Mathematical programming approaches for NP-Hard constrained shortest path problems

Detalhes bibliográficos
Ano de defesa: 2019
Autor(a) principal: Saraiva, Rommel Dias
Orientador(a): Não Informado pela instituição
Banca de defesa: Não Informado pela instituição
Tipo de documento: Tese
Tipo de acesso: Acesso aberto
Idioma: eng
Instituição de defesa: Não Informado pela instituição
Programa de Pós-Graduação: Não Informado pela instituição
Departamento: Não Informado pela instituição
País: Não Informado pela instituição
Palavras-chave em Português:
Link de acesso: http://www.repositorio.ufc.br/handle/riufc/46642
Resumo: In this work, we study two NP-Hard routing problems: the shortest path with negative cycles (SPNC) and the constrained shortest path tour problem (CSPTP). For the SPNC, we propose three exact approaches based on mathematical programming: a compact mixed integer linear programming model, a specialized branch-and-bound algorithm, and a cutting-plane method. We perform numerical experiments comprising both randomly generated and benchmark instances from the literature. The computational tests show that the proposed approaches stand out from state-of-the-art mathematical programming techniques. Moreover, we discuss the linear relaxations of models present it the literature.
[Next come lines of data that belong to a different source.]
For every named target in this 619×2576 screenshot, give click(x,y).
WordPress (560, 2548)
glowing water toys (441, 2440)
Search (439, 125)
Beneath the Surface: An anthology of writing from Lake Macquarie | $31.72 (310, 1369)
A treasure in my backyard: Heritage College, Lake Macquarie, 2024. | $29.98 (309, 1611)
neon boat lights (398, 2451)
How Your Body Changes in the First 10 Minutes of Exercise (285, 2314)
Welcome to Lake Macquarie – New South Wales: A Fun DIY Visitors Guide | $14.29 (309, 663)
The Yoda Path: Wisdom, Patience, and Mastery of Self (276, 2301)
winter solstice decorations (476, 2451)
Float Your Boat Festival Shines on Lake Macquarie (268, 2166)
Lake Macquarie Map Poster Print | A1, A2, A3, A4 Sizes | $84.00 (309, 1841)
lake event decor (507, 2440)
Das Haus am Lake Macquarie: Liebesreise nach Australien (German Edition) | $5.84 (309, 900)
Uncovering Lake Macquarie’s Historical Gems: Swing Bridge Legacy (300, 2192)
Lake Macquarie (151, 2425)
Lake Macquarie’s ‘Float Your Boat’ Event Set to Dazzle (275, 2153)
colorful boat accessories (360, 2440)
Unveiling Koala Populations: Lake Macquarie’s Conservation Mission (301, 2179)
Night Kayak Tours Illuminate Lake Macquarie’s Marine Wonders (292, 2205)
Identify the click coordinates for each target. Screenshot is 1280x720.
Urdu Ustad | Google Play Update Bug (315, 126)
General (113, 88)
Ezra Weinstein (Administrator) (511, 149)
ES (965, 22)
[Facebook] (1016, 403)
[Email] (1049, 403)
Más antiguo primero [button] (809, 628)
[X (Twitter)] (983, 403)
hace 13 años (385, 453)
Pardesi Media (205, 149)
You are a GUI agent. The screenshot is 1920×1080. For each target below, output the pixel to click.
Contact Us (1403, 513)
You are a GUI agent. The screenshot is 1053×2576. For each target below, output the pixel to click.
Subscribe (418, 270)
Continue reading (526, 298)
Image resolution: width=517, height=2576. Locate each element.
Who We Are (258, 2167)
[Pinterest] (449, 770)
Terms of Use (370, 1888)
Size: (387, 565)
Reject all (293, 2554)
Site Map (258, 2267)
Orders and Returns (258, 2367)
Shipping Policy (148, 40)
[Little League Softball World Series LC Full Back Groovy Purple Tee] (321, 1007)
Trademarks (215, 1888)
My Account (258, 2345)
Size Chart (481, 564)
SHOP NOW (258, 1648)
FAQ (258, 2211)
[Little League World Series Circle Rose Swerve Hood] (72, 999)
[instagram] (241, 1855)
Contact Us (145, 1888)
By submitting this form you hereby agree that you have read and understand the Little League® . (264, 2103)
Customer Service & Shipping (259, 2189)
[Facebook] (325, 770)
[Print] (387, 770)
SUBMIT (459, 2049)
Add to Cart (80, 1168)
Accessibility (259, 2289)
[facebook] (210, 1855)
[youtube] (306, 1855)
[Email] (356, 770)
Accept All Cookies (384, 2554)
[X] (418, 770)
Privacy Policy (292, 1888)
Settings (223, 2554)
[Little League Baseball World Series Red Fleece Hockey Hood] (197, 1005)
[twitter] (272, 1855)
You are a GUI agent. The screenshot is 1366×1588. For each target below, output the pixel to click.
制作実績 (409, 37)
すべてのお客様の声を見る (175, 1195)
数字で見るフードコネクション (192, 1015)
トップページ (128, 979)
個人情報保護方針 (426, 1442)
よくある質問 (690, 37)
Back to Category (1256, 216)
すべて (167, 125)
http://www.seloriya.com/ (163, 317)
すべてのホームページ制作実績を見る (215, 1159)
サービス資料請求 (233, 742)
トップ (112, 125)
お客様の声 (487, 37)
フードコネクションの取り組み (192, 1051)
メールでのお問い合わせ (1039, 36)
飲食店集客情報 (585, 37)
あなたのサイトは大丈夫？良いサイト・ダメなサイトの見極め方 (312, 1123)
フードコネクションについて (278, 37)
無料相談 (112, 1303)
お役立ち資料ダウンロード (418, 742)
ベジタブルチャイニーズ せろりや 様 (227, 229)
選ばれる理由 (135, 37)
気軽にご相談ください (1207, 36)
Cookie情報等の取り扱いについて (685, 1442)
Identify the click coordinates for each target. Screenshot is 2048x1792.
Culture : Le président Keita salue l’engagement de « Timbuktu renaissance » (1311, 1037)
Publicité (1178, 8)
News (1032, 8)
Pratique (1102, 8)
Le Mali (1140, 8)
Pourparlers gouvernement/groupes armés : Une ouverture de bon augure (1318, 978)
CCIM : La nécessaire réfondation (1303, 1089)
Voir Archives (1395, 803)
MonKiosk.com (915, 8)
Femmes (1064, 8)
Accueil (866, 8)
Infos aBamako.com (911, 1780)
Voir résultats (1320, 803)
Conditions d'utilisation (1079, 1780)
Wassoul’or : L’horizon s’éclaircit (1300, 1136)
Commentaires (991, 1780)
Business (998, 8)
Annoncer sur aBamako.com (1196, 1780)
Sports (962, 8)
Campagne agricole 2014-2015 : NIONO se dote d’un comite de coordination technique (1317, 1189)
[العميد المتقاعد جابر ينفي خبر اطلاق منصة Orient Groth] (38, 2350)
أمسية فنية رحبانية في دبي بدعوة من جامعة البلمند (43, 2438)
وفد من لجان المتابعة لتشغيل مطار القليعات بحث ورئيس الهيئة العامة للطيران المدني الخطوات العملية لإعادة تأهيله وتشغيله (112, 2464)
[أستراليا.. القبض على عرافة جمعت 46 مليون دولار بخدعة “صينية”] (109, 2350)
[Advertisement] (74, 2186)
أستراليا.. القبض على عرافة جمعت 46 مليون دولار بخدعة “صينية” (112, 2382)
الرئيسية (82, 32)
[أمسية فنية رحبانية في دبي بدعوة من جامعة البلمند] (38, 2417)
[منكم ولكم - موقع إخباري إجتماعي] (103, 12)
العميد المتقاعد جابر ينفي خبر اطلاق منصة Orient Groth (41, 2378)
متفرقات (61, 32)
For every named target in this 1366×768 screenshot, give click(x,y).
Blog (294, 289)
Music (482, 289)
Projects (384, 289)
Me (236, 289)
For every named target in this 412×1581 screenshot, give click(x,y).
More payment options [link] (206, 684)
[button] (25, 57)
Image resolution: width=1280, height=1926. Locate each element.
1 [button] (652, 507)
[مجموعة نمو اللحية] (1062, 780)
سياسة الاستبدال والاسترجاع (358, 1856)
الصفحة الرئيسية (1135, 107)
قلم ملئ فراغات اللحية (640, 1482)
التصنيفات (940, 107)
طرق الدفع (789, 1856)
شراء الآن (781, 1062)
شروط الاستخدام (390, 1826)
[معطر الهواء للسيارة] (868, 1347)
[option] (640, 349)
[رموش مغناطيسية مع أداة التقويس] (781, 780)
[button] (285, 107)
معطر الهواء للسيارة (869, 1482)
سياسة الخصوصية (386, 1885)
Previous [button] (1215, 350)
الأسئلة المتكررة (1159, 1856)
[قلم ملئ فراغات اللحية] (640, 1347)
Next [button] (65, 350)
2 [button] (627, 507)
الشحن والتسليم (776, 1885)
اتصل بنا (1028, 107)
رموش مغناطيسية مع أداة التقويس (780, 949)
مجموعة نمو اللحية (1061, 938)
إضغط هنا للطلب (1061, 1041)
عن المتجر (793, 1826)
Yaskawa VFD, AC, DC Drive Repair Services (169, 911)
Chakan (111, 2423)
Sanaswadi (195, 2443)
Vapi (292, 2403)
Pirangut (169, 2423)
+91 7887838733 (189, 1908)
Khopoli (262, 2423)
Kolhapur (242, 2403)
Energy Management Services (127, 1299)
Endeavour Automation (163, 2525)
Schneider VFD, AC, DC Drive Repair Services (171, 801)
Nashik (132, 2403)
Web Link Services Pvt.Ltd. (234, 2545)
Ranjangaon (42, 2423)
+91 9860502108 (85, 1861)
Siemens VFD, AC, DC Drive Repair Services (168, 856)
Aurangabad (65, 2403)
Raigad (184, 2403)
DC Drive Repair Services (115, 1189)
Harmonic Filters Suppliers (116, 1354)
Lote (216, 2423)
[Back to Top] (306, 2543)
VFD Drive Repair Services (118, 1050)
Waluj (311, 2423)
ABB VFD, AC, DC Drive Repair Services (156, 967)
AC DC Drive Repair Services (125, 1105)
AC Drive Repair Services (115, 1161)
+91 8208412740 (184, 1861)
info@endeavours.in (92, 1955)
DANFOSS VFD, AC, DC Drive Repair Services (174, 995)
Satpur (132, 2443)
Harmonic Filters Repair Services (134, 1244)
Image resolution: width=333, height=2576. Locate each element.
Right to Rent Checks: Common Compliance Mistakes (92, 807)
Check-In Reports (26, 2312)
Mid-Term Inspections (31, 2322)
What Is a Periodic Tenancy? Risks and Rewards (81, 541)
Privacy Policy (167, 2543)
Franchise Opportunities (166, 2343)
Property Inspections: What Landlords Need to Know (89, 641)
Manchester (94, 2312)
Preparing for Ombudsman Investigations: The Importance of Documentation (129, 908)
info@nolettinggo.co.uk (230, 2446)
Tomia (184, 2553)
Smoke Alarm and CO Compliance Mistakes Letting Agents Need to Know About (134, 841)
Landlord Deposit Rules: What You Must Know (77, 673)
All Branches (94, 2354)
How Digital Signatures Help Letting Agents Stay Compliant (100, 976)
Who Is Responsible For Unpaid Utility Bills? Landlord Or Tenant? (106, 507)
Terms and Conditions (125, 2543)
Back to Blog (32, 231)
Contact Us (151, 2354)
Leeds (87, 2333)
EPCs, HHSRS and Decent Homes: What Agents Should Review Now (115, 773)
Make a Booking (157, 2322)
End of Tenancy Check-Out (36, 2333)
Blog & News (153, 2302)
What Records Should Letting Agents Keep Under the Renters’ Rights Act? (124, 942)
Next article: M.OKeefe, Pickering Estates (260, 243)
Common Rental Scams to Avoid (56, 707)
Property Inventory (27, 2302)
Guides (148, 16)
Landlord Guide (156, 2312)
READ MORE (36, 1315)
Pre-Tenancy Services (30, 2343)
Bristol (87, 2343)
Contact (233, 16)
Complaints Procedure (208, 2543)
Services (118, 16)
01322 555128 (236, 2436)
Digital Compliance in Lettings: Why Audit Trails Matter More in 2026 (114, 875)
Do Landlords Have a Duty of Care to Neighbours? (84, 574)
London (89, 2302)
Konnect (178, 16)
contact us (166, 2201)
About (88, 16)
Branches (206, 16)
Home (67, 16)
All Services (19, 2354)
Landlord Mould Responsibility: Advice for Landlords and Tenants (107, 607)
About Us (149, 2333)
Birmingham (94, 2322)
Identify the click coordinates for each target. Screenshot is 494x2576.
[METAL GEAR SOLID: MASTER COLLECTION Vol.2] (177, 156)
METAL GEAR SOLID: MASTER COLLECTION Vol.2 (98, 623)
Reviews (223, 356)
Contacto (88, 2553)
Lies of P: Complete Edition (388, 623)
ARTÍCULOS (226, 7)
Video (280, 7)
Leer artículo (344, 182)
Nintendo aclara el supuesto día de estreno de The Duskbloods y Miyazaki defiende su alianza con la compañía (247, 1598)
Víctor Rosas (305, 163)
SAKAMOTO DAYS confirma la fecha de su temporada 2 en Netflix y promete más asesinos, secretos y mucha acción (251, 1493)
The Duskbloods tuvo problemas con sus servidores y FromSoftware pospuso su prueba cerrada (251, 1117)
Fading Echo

Concerning the CSPTP, we show two compact models for the problem: a pure integer linear programming model, which we call dummy node-based model; and a mixed integer linear programming one, which we call frontier node-based model. For the latter, we show valid inequalities and propose deterministic and non-deterministic Lagrangian heuristics. Experiments performed on both randomly generated and benchmark instances from the literature validate and attest the effectiveness of our contributions, which achieve the optimal solution in the vast majority of cases. We show that the dummy node and the frontier node-based models alternate better results depending on the characteristics of each instance. The efficiency over specialized branch-and-bound algorithms from the literature is also proven through experiments, as well as the potentialities behind the Lagrangian heuristics, which find the optimal solution for a large number of instances.